Ustadz tersebut pun akhirnya menerapi saya dengan bacaan-bacaan dzikir dan salat sunnah. Bacaan dzikir yang diajarkan oleh beliau adalah dzikir dengan kalimat la ilaha ila Allah. Dzikir dengan kalimat ini pula yang tidak dapat saya lupakan hingga saat ini. Berawal dari situlah kemudian saya mengenal beberapa bacaan yang dibaca oleh umat Muslim ketika melakukan salat dan dzikir sesudahnya. Terapi pun saya lakukan selama tiga bulan dengan datang ke rumah beliau setiap dua atau tiga hari sekali.
Alhamdulillah, terapi yang saya jalani selama tiga bulan lebih itu ternyata membuahkan hasil yang positif. Saya kemudian diperiksakan oleh orang tua saya ke rumah sakit untuk di-rontgen, tepatnya di rumah sakit Redipa di kawasan Pancoran. Kebetulan dokter yang memeriksa saya masih memiliki hubungan keluarga dengan ibu yang membuka praktik di situ. Hasilnya, subhanallah, dari sebelumnya ketika pemeriksaan pertama mengalami sakit paru-paru, yang mana paru-paru saya berlubang dan ada flek, alhamdulillah, sekarang sudah sembuh, bahkan tidak ditemukan flek lagi.
Entah bagaimana cara kerja terapi tersebut. Namun, inilah kenyataan yang terjadi. Hal ini tentunya di luar dari akal sehat manusia, dan ilmu kedokteran modern pun saya rasa sulit untuk menjelaskan ini. Bisa pembaca bayangkan bagaimana sakit yang saya alami. Jangankan untuk berdiri kemudian berjalan layaknya orang yang normal, untuk melangkahkan kaki ke kamar mandi saja yang jaraknya hanya dua jengkal rasanya sangat sulit. Padahal, kamar mandi tersebut berada langsung di dalam kamar tidur saya, namun tetap saja sulit bagi saya. Sungguhlah sebuah keajaiban hingga saya dapat sembuh seperti sekarang.
Alhamdulillah, berkat pertolongan Allah melalui ustadz yang mengobati saya ini, saya sembuh. Meski belum sembuh seratus persen, setidaknya saya dapat sembuh dari penyakit. Berbeda dengan perkataan dokter yang sebelumnya memvonis usia saya tidak akan lama lagi. Ini tentunya memberikan efek tersendiri bagi saya. Saya merasa ada yang lain yang terjadi pada diri saya. Selain karena sembuh berkat salat, dzikir, kemudian saya menambahnya lagi dengan doa-doa atas anjuran ustadz, saya juga merasa bahwa Allah seperti menunjukkan jalan lain kepada saya.

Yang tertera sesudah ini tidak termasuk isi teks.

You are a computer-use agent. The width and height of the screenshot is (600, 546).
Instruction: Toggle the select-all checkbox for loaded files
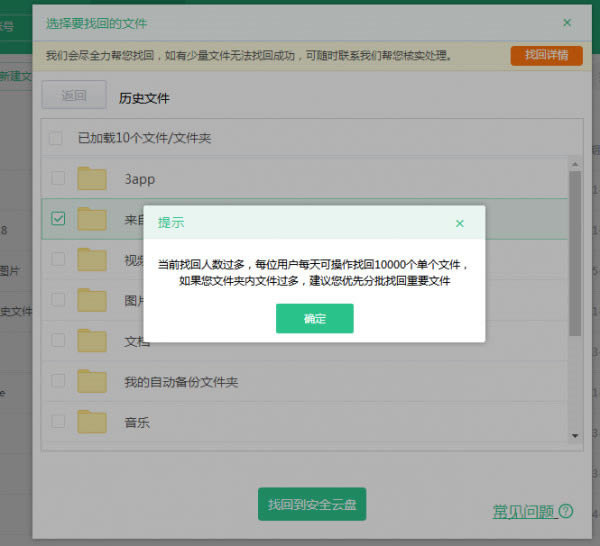point(57,138)
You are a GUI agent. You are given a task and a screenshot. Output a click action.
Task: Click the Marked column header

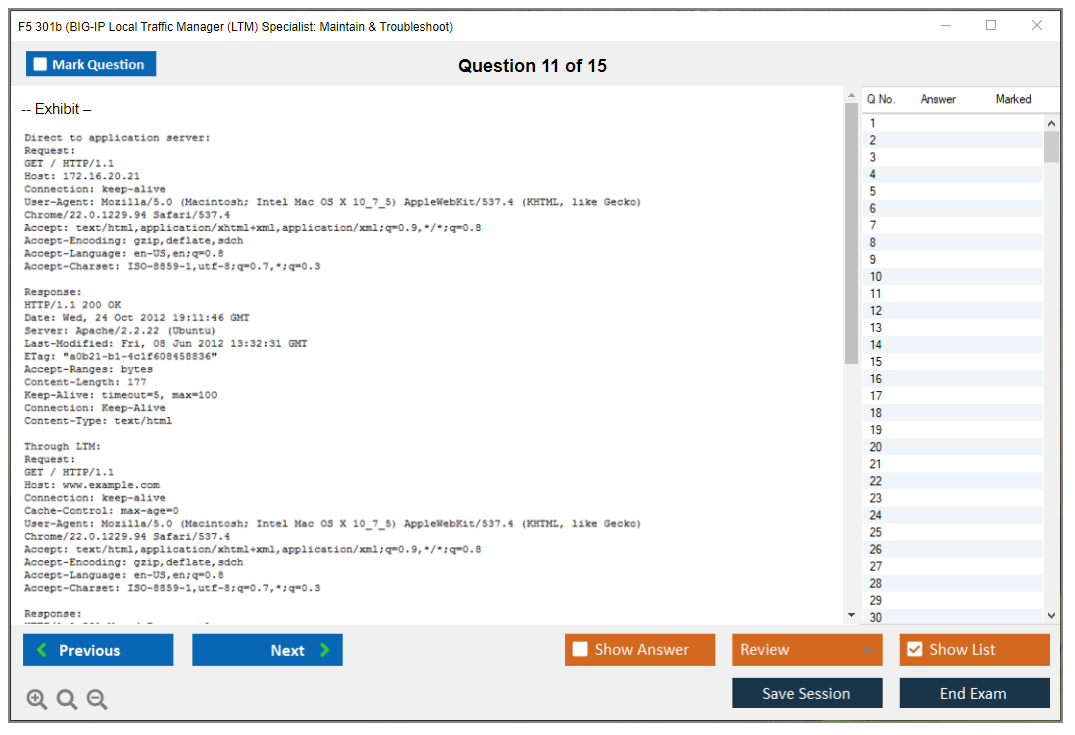1013,99
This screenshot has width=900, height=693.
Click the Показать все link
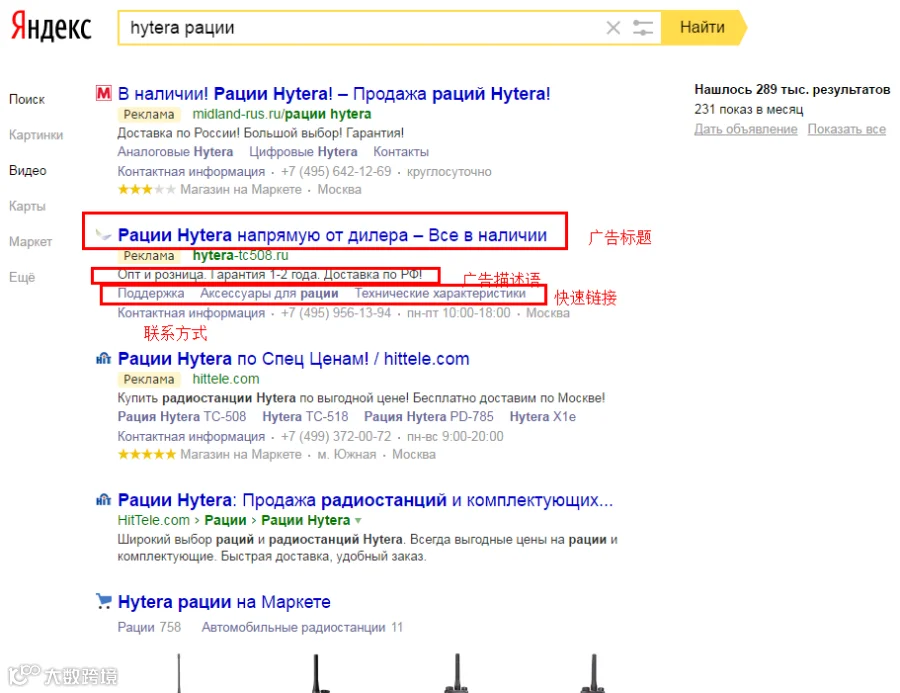point(847,129)
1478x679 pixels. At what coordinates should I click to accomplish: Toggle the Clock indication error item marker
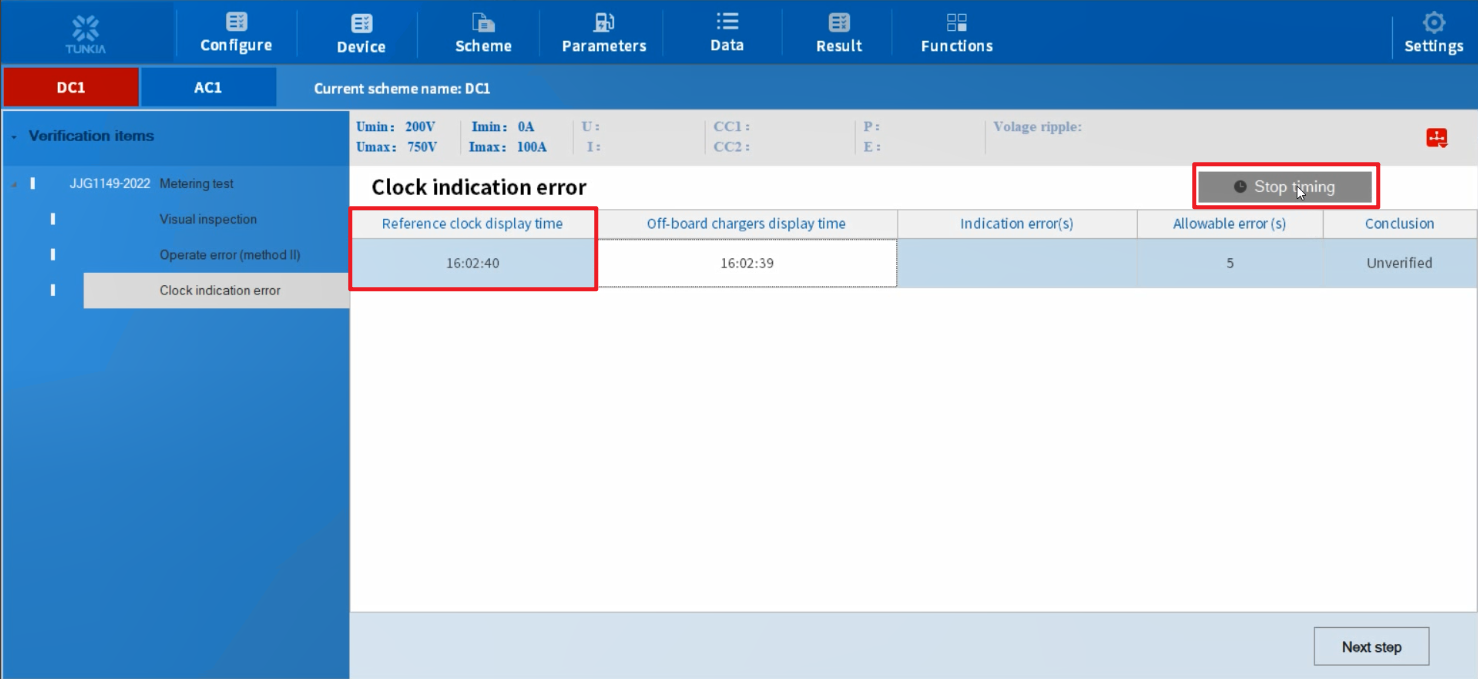pos(53,290)
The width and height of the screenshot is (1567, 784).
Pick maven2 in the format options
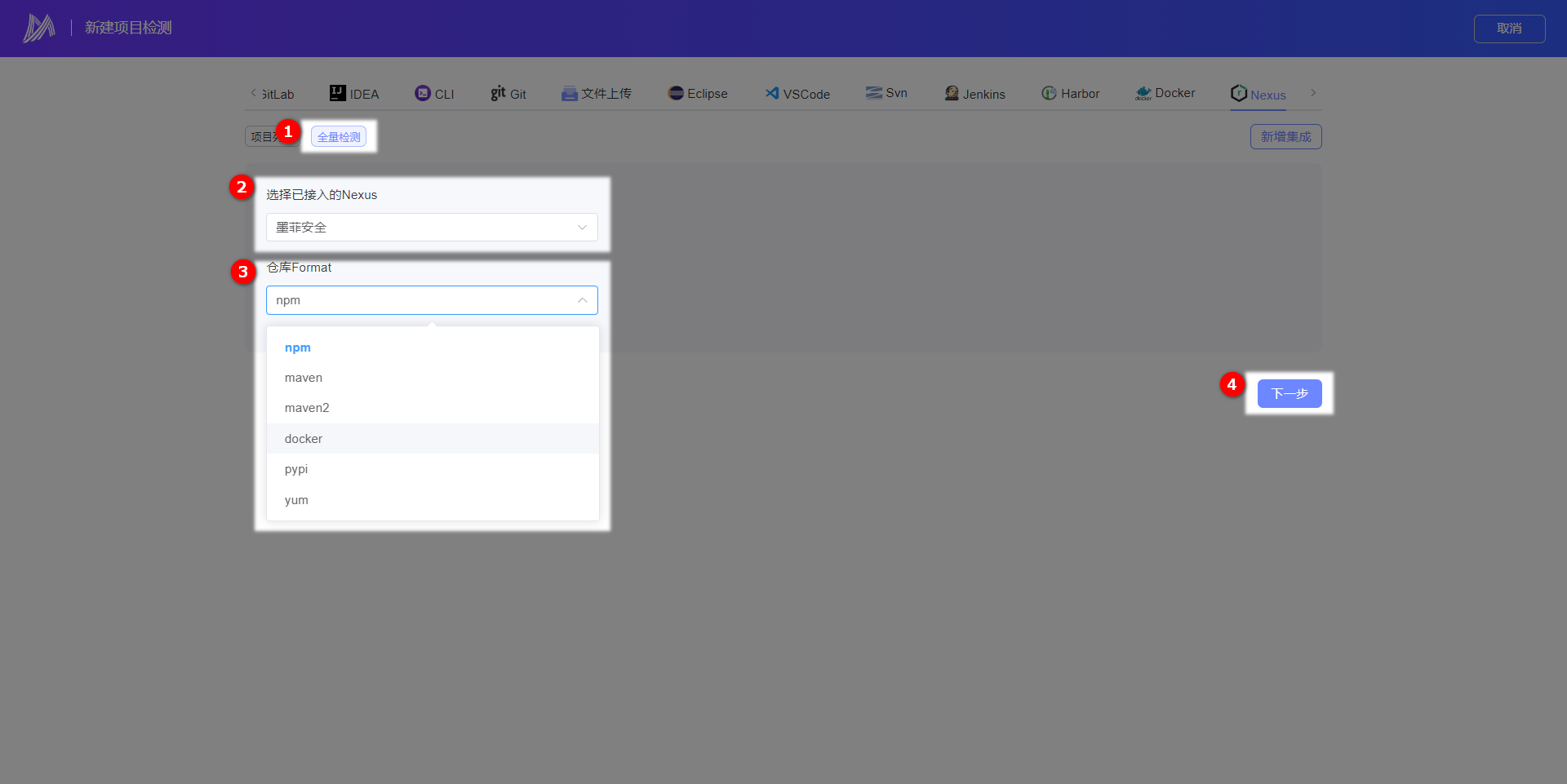(x=307, y=408)
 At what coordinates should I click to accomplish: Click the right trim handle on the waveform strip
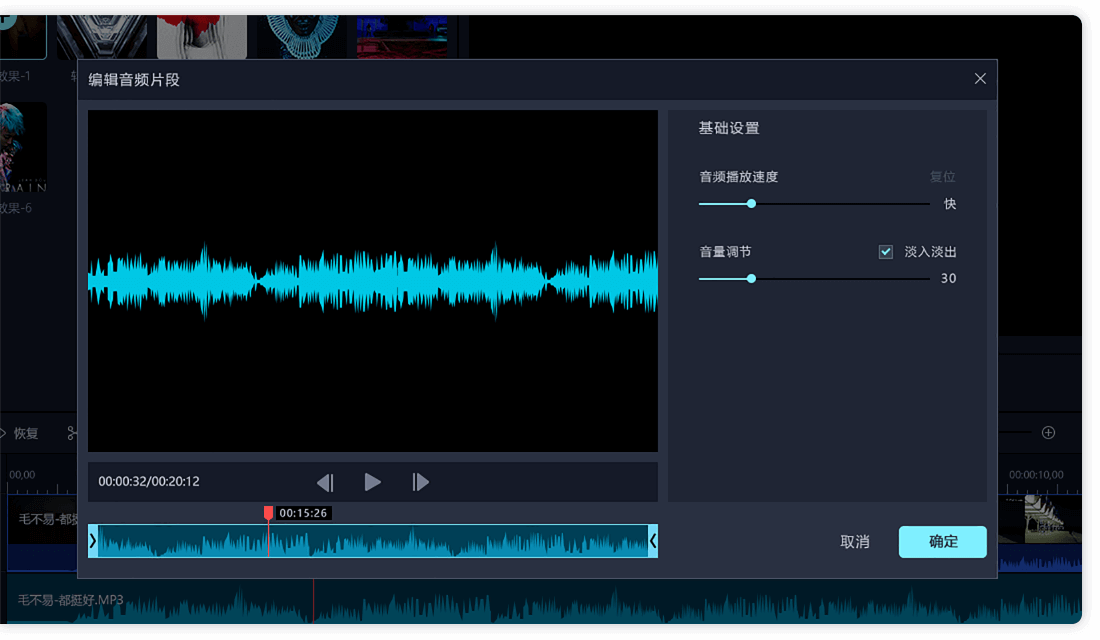(x=653, y=541)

Tak lama setelah kesembuhan saya ketika itu, saya merasa ada sesuatu yang menarik saya untuk memeluk Islam. Ayah memang sejak awal kedatangan ustadz tersebut sudah curiga, jangan-jangan dia akan memurtadkan saya dari agama Protestan. Namun, karena kesibukan ayah selain sebagai workship leader di gereja, ia juga bekerja sebagai karyawan tetap di Bank Mandiri, saya pun luput dari pengawasan ayah.
Perasaan aneh yang saya alami ketika saya sembuh dari sakit beberapa bulan setelah pemberitahuan melalui rontgen, tidak langsung saya tanggapi begitu saja. Dalam benak saya ketika itu, mungkin perasaan aneh yang saya alami hanya sekedar perasaan saja tanpa ada sesuatu yang perlu ditindaklanjuti. Saya hanya berpikir bagaimana dapat membalas kebaikan yang ustadz tersebut berikan kepada saya agar tidak berhutang budi kepada beliau.
Keinginan untuk membalas budi baik kepada sang ustadz ketika itu sangatlah kuat. Rasa gembira karena sudah terbebas dari vonis dokter sungguh tak terbayangkan pada saat itu. Saya sangat bersyukur kepada Allah karena telah memberikan kesembuhan ini. Beberapa minggu setelah kesembuhan, saya pun mencari-cari ustadz itu lagi, akan tetapi tidak pernah saya temukan. Alhasil, saya mendengar kabar bahwa beliau telah lebih dahulu dipanggil oleh Allah Swt. Sedih rasanya, melihat orang yang sangat berjasa kepada kita lebih dahulu meninggalkan kita. Apalagi belum sempat untuk membalas budi baik yang beliau lakukan.